* **Texto del ejercicio**

+ + +

Lo cierto es que en 2018 Daniel plantó bandera en Silicon Valley, meca tecnológica emplazada en suelo hostil para las intenciones de este ingeniero mejicano que no pretende pelearse con el capitalismo, sino, simplemente, hacerlo un poquito más humano.
“Comenzamos a conectarnos y hacer comunidad con quienes padecen Glanzmann en todo el mundo. Entonces creamos un diseño digital anónimo sobre Blockchain para que cada paciente pueda donar sus datos genómicos y mantener su anonimato, incorporando el consentimiento informado como un NFT –Non-Fungible Token– respecto de quién y para qué accede a la información. Hoy día vamos por el paso siguiente, que es una DAO –comunidad descentralizada y autónoma– y desde luego esto a los brokers de datos no les gusta” explica y ríe con asombrosa tranquilidad, sin rastros de enojo.
La creación de Uribe se llama Genobank, y suena ambiciosa porque no le queda otro remedio. Para que quede claro: el hematólogo número uno de Stanford –cuya identidad también se mantiene en reserva casualmente por este caso, que posee correlato judicial– tiene 77 años y afirma que el Uribe más pequeño es el segundo paciente con Glanzmann que trata en su carrera. Como si fuera poco, existen cuatro variaciones de la enfermedad, por lo cual juntar evidencia suficiente es muy complicado.
Menos del 1% de la población mundial ha secuenciado su ADN. El proyecto de Daniel es que se pueda reconstruir la secuencia genómica de quienes deseen hacerlo sin arriesgarse a que, identificándolos, se los perjudique.
Eso se logra con dos hallazgos de la tecnología de la información y la comunicación: la descentralización y encriptación segura de los datos almacenados en Blockchain, y los NFTs, códigos criptográficos únicos e inviolables, que funcionan como llaves dobles, solo ellas abren ciertas cajas, y solo su dueño puede usarlas.

+ + +

* **Material mostrado**
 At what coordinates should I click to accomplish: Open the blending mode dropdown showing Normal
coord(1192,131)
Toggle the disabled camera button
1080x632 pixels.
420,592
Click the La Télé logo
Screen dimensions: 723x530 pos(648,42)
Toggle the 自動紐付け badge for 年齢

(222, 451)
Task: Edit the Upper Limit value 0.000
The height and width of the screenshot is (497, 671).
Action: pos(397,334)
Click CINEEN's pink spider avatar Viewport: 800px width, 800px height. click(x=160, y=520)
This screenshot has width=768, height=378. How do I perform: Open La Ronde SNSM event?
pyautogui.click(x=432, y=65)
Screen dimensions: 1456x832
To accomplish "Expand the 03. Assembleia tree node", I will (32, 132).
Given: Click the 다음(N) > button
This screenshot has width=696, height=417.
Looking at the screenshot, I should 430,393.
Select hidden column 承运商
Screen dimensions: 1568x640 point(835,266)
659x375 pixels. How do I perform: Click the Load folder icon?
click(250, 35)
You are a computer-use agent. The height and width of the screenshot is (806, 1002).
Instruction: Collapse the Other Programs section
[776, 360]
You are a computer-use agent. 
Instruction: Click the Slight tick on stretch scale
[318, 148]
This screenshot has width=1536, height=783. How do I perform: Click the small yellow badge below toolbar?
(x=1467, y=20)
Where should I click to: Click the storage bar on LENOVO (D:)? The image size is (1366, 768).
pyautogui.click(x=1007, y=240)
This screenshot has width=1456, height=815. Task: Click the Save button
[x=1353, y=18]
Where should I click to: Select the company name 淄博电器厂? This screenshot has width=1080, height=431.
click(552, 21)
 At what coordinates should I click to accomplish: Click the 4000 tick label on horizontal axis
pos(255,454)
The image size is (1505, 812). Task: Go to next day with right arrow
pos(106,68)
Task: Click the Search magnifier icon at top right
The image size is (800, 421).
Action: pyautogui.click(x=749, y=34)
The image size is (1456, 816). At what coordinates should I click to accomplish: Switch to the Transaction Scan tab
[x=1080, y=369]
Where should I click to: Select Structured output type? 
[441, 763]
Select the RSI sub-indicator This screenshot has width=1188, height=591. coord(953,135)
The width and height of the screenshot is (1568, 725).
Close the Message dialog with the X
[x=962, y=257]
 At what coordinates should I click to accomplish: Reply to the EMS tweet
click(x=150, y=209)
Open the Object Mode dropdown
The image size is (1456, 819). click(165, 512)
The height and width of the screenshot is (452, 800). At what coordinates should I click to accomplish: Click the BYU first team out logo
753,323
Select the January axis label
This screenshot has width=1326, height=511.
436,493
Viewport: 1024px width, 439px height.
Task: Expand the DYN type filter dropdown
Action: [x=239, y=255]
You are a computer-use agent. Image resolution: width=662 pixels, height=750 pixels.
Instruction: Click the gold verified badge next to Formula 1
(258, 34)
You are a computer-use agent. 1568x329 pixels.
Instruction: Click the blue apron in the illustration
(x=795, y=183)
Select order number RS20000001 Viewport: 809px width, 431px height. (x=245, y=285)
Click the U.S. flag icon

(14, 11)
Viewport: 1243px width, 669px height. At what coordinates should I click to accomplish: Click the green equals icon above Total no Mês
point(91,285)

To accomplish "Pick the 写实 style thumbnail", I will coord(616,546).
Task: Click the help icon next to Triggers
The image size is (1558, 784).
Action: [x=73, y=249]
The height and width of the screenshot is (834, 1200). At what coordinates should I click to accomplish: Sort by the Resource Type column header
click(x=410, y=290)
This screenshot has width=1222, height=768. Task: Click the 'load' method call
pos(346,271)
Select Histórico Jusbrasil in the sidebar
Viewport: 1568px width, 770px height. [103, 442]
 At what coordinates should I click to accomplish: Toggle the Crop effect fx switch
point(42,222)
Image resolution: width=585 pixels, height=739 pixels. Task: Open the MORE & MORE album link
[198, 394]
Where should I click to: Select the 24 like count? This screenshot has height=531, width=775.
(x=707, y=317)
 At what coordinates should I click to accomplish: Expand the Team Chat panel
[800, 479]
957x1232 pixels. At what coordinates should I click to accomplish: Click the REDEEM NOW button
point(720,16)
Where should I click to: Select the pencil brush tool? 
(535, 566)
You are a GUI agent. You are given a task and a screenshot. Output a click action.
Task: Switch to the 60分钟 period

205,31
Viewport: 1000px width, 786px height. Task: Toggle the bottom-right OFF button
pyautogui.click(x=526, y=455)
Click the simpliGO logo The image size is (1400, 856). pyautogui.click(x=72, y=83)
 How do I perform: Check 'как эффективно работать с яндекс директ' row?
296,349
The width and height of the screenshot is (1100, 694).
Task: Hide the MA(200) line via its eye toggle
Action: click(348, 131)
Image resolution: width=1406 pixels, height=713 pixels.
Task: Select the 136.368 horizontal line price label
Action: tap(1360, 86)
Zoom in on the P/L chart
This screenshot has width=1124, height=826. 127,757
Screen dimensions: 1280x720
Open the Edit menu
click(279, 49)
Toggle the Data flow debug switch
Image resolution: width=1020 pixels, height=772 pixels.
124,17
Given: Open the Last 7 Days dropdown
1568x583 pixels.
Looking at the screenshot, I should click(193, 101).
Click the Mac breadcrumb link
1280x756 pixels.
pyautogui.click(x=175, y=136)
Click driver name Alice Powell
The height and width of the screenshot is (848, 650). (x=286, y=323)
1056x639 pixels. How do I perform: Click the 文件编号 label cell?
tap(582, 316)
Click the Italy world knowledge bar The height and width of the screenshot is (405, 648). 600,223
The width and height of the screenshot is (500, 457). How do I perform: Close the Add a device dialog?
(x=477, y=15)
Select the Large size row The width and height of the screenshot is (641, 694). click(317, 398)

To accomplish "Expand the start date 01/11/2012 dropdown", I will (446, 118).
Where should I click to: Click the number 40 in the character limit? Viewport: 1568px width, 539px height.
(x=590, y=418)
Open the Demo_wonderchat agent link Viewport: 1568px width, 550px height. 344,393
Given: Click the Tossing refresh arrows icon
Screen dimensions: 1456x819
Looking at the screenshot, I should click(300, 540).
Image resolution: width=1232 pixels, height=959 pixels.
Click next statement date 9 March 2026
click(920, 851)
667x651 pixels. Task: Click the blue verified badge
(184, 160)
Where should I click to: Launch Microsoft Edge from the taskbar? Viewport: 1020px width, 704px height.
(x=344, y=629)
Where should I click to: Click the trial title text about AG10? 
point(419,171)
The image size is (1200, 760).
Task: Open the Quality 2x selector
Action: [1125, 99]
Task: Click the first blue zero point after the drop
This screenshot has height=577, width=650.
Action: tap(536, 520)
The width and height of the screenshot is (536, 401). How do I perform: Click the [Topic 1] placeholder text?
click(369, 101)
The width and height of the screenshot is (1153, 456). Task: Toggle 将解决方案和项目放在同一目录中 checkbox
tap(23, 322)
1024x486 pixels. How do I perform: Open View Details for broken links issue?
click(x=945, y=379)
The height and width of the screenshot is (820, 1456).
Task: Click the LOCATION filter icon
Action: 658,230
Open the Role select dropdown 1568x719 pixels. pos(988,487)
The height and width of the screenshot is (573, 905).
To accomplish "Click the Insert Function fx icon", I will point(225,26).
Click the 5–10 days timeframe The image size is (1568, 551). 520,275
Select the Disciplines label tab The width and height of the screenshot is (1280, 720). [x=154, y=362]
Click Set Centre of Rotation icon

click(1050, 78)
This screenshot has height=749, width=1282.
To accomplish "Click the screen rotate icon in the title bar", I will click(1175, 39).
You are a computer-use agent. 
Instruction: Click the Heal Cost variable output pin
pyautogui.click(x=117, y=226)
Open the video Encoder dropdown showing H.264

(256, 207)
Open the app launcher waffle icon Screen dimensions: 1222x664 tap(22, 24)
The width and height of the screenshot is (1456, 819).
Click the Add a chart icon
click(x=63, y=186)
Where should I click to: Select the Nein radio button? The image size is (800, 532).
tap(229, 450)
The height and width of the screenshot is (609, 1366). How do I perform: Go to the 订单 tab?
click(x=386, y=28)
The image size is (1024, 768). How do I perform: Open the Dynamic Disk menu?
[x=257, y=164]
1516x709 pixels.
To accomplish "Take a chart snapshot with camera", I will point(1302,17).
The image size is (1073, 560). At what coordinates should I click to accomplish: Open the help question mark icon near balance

+ + +

* **Comprueba tu comprensión**
a. Según el texto sobre Genobank, ¿qué porcentaje de la población mundial ha secuenciado su ADN?
b. Prosigue el texto sobre Genobank a partir de su última oración.

* **Respuestas**
a. Menos del 1% de la población mundial.

b.
Hoy día, con 8 años, el menor de la familia Uribe aprende Taekwondo y se trepa a los árboles como sus amigos. Sus padres prefieren no explicarle que tiene una enfermedad genética porque analizan que el costo de generarle esa conciencia resultaría psicológicamente peor que las noches en vela que, cada tanto, pasan poniendo hielo o hasta pegamento en la piel para que la sangre deje de brotar.
¿Cuál sería el final feliz de la película? “Bueno, cuando se tiene el ADN de cualquier paciente cuyo ADN ha sido secuenciado, en teoría podemos incorporarle, mediante una vacuna, la información que le falta. En el caso de mi hijo, una proteína en el cromosoma 17, haciendo un copy- paste de otra secuencia, con una técnica conocida como Crispr, que es la misma que usan las bacterias para sobrevivir, adecuándose a nuestro organismo”.
Este ingeniero de inagotable fe espera poder editar el código genético de su hijo. Incluso estima que en unos 10 años podría lograrse un tratamiento génico de la trombastenia en cuestión, aprobado por las autoridades sanitarias estadounidenses y de todo el mundo. Con ello, quizá para ese tiempo cada mujer que sufre Glanzmann pueda evitar el riesgo de muerte una vez por mes, al transitar su período menstrual.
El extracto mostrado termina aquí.